Tutorial End-to-End

Google colab showing how to use this parser are available here :

naija spoken training from pre-trained english model : link
training from scratch on naija spoken : link
training from scratch on written english : link
mock colab for testing if everything is fine : link

Requirements

Python 3.11 on your machine as well as poetry (link)

# install latest poetry
curl -sSL https://install.python-poetry.org | python3 -

# check installation
poetry --version

# in case you have multiple version of python, make sure to specify the version 3.11
poetry env use 3.11

Installation

On linux

git clone https://github.com/kirianguiller/BertForDeprel
cd BertForDeprel
# optional : if you want to have your venv in the project folder as .venv (recommended)
poetry config virtualenvs.in-project true

poetry install
poetry run pytest

How to run

Train a model

Either provide the path to a model json config :

python /home/BertForDeprel/BertForDeprel/run.py train --conf /home/models/template.config.json   --ftrain /home/parsing_project/conllus/train.conllu

or just give a --new_model_path and a --model_name parameter (default params will be loaded if no config or no CLI parameters are provided)

python /home/BertForDeprel/BertForDeprel/run.py train --new_model_path /home/models/ --model_name my_parser   --ftrain /home/parsing_project/conllus/train.conllu

PS : here an example of a valid config.json

{
    "new_model_path": "/home/user1/models/",
    "max_epoch": 150,
    "patience": 30,
    "batch_size": 16,
    "maxlen": 512,
    "embedding_type": "xlm-roberta-large",
    "adapter_config_type": ""
}

Predicting on raw conllus

For predicting, you need to provide the --conf parameter, which is the path to the xxx.config.json file. You also need to provide the --inpath parameter, which is the path to a single conllu file or a folder containing multiple conllu. The output folder parameter --outpath (or -o) is optional.

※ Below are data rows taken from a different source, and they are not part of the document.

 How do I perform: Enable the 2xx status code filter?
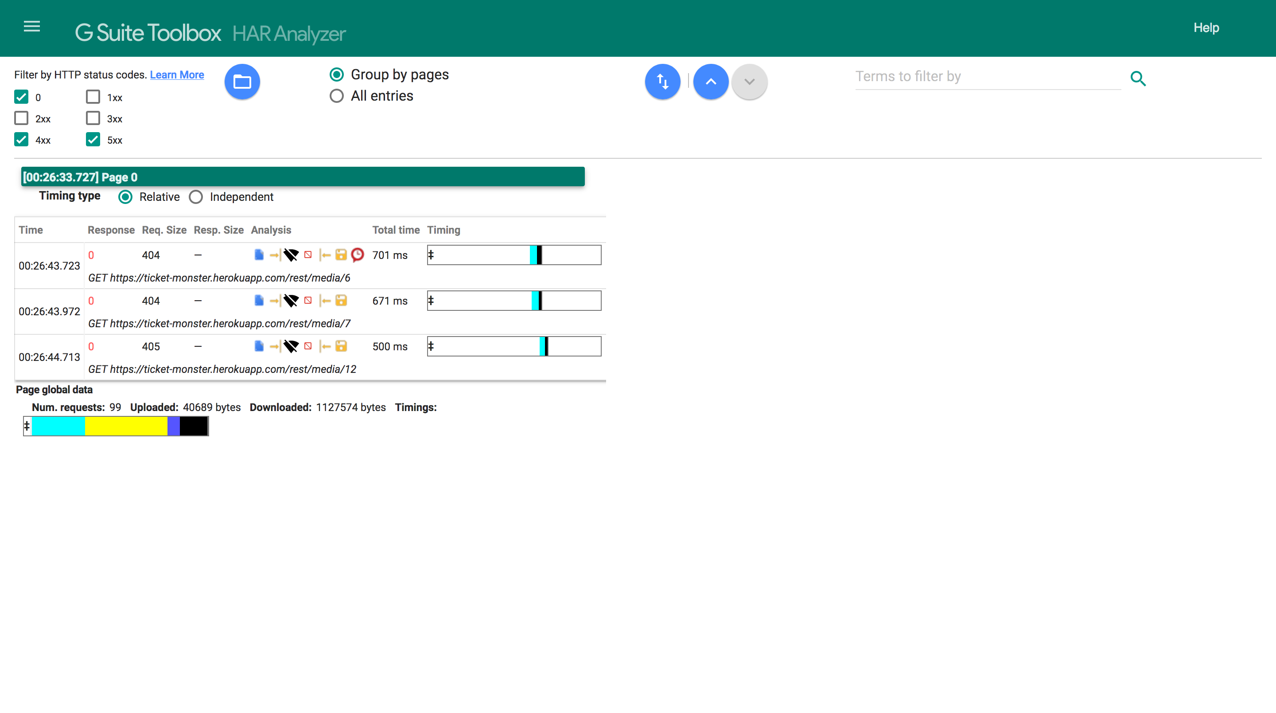pyautogui.click(x=21, y=119)
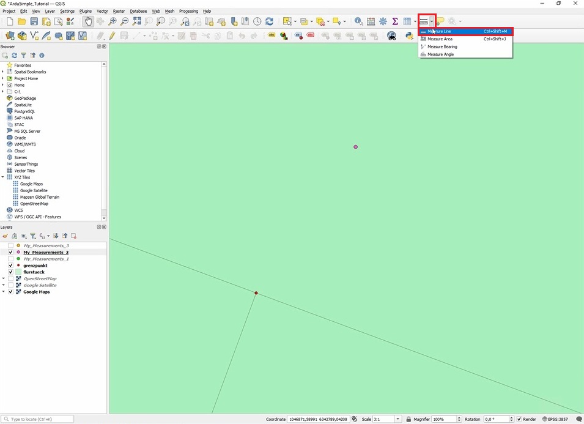Uncheck the grenzpunkt layer visibility
Screen dimensions: 584x424
pyautogui.click(x=10, y=266)
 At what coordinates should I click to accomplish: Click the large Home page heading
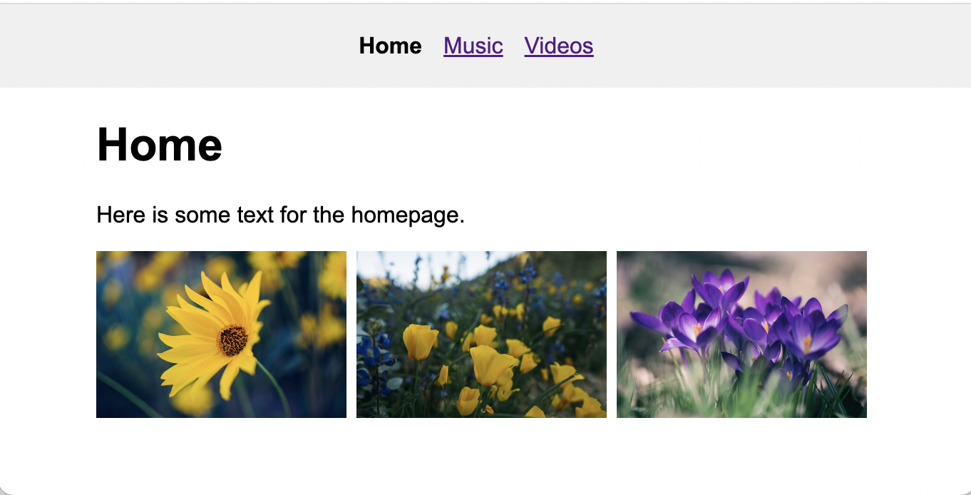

python /home/BertForDeprel/BertForDeprel/run.py train --conf /home/models/my_parser.config.json   --inpath /home/parsing_project/to_predict/ --outpath /home/parsing_project/predicted/

Command line parameters

shared

--conf -c : path to config json file (for training, it's optional if both --new_model_path and model_name are provided)
--batch_size: numbers of sample per batches (high incidence on total speed)
--num_workers: numbers of workers for preparing dataset (low incidence on total speed)
--seed -s : random seed (default = 42)

The directory to store and load pretrained models is set via the environment variable TORCH_HOME.

train

--new_model_path -f path to parent folder of the model : optional if --conf is already provided
--embedding_type -e : type of embedding (default : xlm-roberta-large)
--max_epoch : maximum number of epochs (early stopping can shorten this number)
--patience : number of epochs without improve required to stop the training (early stopping)
--ftrain : path to train file or folder (files need .conllu extension)
--ftest : path to train file or folder (files need .conllu extension) (not required. If not provided, see --split_ratio )
--split_ratio : Ratio for splitting ftrain dataset in train and test dataset (default : 0.8)
--pretrained_path : path to pretrain model config, used for finetuning a pretrained BertForDeprel model
--overwrite_pretrain_classifiers: erase pretraines classifier heads and recompute annotation schema

predict

--model_path -m : path to the model (folder or file)
--inpath -i : path to the file or the folder containing the files to predict
--outpath -o : path to the folder that will contain the predicted files
--suffix : optional (default = "") , suffix that will be added to the name of the predicted files (before the file extension)
--overwrite : whether or not to overwrite outputted predicted conllu if already existing
--write_preds_in_misc : whether or not to write prediction in the conllu MISC column instead than in the corresponding column for upos deprel and head

keep (HEAD/UPOS/...) (optionals)

each of the following parameters is a string that can take the values "NONE" | "EXISTING" | "ALL") (default : "NONE") : --keep_heads; --keep_upos; --keep_xpos ; --keep_deprels ; --keep_misc ; --keep_feats ; --keep_deps ; --keep_morph ; --keep_lemmas ; --keep_lemmas

Prepare Dataset

You will need some conllus for training the model and doing inferences.

data for training

For training, you have the choice between :

providing a single conllu file (--ftrain cli parameter) with all your training and testing sentences (train_test split ratio is 0.8 by default, but you can set it with --split_ratio parameter)
providing a train conllu file (--ftrain) and a test conllu file (--ftest)
providing a train folder containing the .conllu files (--ftest can also be provided, as a file or a folder too)

data for inferences

For inference, you have to provide an input file or folder (--inpath or -i). The model will infere parse trees for all sentences of all conllus, and these outputted conllus will be written in the output folder (--outpath or -o)

annotation schema

For people who want to use the parser for language transfer (training on lang A, then fine tuning on lang B), it is important to provide a --path_folder_compute_annotation_schema with a folder that contains both gold conllu from lang A and B so you can precompute the annotation schema (set of deprels, uposs, feats, lemma scripts, etc) before the pretraining. It is required to use the same annotation schema for training, inference and fine-tuning.

Folder hierarchy example

Here is a folder structure example of how I am storing the different train/test/to_predicts/results conllus

|- [NAME_FOLDER]/
|   |- conllus/
|       | - <train.langA.conllu>
|       | - <test.langA.conllu>
|       | - <train.langB.conllu>
|       | - <test.langB.conllu>
|   |- to_predict/
|       | - <raw1.langB.conllu>
|       | - <raw2.langB.conllu>
|       | - <raw3.langB.conllu>
|   |- predicted/

where <train.conllu> and <test.conllu> are respectively the train and test datasets. They can have the name you want as you will have to indicate the path to this file in the running script.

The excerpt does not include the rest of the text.